Q: What is the formula for hydraulic retention time?

A: The hydraulic retention time of the aeration tank is the aeration tank volume divided by the flow rate through the tank. The volume and the flow rate must use the same volume unit so the answer reads in the same time unit as the flow rate, and the calculator returns the result in hours. The published conventional activated sludge HRT sits between 3 and 6 hours.

Q: How is sludge volume index measured?

A: Sludge volume index is measured by filling a 1 liter graduated cylinder with a fresh mixed liquor sample from the aeration tank effluent, letting it settle for 30 minutes, recording the settled solids in milliliters per liter, and dividing that by the MLSS concentration in grams per liter. The published desirable band is 100 to 200 mL per g, with values under 80 mL per g flagged as over oxidized and values over 250 mL per g flagged as bulking sludge.

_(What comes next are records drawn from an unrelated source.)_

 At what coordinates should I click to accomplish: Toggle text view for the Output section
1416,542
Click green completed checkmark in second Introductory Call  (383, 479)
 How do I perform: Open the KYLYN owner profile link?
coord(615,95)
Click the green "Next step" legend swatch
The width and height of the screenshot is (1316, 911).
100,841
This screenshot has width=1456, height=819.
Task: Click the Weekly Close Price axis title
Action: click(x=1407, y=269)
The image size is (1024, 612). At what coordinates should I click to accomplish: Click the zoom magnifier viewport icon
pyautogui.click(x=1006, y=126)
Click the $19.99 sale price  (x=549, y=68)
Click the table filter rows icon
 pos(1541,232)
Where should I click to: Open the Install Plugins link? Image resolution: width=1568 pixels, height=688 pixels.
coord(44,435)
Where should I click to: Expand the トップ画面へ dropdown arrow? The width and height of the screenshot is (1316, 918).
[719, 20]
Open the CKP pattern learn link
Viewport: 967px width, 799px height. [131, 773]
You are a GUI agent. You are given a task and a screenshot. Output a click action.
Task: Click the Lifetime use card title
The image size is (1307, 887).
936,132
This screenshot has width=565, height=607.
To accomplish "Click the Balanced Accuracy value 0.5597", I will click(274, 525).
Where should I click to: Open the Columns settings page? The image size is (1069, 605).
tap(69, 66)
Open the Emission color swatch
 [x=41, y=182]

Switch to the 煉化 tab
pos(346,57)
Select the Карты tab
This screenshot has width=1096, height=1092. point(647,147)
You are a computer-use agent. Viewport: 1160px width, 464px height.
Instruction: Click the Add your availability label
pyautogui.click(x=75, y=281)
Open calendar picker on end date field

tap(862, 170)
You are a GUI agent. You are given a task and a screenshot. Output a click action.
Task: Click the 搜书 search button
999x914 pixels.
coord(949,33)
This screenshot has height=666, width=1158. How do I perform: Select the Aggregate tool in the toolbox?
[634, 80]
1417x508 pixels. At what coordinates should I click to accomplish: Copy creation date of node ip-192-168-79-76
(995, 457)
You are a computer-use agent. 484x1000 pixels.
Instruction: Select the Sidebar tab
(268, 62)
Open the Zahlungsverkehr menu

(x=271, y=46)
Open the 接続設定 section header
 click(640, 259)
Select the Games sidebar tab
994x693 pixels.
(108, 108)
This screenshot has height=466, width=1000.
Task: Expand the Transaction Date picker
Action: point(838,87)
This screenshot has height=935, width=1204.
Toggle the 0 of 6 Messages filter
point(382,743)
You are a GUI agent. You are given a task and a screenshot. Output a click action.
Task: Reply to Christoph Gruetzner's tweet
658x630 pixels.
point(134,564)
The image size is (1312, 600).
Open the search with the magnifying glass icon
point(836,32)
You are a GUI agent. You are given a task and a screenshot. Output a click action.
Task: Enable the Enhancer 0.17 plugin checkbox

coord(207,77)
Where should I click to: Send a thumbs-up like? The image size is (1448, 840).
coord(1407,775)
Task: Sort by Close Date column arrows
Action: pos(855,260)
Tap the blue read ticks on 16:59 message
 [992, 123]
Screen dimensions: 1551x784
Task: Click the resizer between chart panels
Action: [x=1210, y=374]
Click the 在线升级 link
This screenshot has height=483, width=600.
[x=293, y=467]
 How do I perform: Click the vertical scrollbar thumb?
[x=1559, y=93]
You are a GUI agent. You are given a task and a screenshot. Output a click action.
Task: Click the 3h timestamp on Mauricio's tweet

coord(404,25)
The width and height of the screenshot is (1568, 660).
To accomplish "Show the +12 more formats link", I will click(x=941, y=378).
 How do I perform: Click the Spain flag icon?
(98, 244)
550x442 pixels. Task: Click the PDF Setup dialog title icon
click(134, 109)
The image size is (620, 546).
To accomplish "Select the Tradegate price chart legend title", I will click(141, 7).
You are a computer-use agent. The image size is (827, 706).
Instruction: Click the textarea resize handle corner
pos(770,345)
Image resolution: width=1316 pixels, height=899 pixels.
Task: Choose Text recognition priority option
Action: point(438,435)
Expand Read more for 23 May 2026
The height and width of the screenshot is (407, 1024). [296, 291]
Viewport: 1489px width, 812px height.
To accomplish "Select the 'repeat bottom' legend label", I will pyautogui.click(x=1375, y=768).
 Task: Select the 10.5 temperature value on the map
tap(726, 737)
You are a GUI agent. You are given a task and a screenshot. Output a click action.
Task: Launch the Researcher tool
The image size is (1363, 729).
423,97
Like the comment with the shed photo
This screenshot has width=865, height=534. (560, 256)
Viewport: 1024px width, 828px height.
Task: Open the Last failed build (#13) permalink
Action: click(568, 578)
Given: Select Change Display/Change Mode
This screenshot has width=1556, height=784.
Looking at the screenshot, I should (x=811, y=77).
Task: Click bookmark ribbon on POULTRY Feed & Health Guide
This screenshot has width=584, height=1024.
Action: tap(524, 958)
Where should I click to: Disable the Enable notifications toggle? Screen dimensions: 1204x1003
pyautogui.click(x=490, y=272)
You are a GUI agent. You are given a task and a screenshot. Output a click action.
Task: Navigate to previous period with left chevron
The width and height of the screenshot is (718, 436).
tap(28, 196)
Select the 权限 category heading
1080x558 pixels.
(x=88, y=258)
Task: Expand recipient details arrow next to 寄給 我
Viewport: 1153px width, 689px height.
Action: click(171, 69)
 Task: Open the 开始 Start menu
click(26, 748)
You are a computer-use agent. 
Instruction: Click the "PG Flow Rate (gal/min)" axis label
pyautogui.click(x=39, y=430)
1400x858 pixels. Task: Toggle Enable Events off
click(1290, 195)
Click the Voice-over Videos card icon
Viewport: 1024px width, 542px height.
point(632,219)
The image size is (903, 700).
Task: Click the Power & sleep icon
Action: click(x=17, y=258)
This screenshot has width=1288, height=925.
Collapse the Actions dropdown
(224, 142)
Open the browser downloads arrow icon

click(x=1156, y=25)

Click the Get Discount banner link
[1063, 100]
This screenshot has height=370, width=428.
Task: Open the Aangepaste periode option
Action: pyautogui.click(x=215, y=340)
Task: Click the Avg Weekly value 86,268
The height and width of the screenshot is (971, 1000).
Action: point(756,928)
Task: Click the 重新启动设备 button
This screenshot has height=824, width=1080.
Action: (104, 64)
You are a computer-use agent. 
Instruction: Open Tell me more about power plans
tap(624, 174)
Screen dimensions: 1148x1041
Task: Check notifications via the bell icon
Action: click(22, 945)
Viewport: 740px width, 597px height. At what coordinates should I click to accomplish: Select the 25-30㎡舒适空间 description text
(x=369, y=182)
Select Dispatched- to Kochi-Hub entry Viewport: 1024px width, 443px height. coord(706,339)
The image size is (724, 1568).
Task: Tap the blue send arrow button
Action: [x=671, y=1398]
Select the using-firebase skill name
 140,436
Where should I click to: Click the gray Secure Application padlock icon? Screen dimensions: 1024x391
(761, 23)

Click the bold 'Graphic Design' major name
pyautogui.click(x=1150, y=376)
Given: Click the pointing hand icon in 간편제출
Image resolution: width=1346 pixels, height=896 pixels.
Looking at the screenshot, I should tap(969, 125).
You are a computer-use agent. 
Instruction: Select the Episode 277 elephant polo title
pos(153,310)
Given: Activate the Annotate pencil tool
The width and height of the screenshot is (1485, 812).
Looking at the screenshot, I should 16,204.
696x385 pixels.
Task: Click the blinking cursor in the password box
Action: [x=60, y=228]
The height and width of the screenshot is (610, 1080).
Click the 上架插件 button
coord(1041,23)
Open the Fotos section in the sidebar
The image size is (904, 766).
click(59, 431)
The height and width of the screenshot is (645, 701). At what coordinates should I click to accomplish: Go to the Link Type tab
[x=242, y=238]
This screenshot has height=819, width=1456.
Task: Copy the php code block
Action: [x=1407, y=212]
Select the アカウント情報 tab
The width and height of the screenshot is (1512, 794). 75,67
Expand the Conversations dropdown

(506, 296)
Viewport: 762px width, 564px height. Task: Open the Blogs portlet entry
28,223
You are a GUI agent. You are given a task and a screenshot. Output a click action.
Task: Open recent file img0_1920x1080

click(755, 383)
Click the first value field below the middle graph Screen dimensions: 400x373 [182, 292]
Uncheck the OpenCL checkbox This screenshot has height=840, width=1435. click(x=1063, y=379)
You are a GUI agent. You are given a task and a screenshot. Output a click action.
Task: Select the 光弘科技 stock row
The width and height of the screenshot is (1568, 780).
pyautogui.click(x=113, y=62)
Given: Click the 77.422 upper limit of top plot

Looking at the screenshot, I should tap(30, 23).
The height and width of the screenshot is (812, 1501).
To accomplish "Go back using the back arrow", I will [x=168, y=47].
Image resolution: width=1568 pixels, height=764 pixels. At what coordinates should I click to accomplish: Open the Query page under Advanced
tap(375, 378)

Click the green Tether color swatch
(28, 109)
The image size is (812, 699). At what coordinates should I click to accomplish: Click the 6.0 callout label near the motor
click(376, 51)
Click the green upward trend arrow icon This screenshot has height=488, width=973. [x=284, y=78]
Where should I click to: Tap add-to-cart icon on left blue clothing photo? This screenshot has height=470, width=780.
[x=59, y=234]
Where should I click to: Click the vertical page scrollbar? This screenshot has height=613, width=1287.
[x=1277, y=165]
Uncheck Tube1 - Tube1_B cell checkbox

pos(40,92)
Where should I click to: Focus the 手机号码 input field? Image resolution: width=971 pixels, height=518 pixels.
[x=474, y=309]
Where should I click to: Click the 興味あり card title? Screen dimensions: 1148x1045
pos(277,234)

Q: What is a healthy F/M ratio for activated sludge?

A: A healthy conventional activated sludge plant runs at an F/M ratio between 0.2 and 0.5 kg BOD per kg MLVSS per day. Ratios below 0.2 suggest the biology is underfed and the effluent BOD may rise, while ratios above 0.5 suggest the biology is overloaded and closer to a high rate or contact stabilization regime.

Q: What is the typical range for sludge volume index?

A: The typical desirable sludge volume index for conventional activated sludge sits between 100 and 200 mL per g. Values below 80 mL per g signal very dense, possibly over oxidized sludge that may drop the effluent BOD below target, while values above 250 mL per g signal very slowly settling, possibly bulking sludge that may let BOD pass into the secondary effluent.